Former England captain John Terry was found not guilty Friday of racially abusing rival footballer Anton Ferdinand.
Chief Magistrate Howard Riddle cleared the 31-year-old Chelsea skipper at the end of a five-day trial at Westminster Magistrates Court in London.
Terry, wearing a white shirt with a grey suit and tie, left court without speaking to media or supporters waiting outside.
He was accused of branding Queens Park Rangers player Anton Ferdinand a "f*****g black c**t" during a match between Chelsea and QPR on October 23 last year.
Terry denied committing a racially aggravated public order offence. He told the court that he was sarcastically repeating words he thought Ferdinand had said to him.
The charge was brought by the Crown Prosecution Service, the state prosecutors in England and Wales.

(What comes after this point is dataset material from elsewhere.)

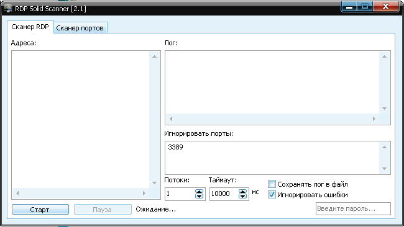The height and width of the screenshot is (227, 404).
Task: Uncheck Игнорировать ошибки checkbox
Action: pyautogui.click(x=272, y=195)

Alison Saunders, the chief crown prosecutor for London, said in a statement: "The very serious allegation at the heart of this case was one of racial abuse.
"It was our view that this was not 'banter' on the football pitch and that the allegation should be judged by a court.
"The chief magistrate agreed that Mr Terry had a case to answer, but having heard all of the evidence he acquitted Mr Terry of a racially aggravated offence.
"That is justice being done and we respect the chief magistrate's decision."
Had Terry been found guilty, he could have been fined up to £2,500 ($3,850, 3,150 euros).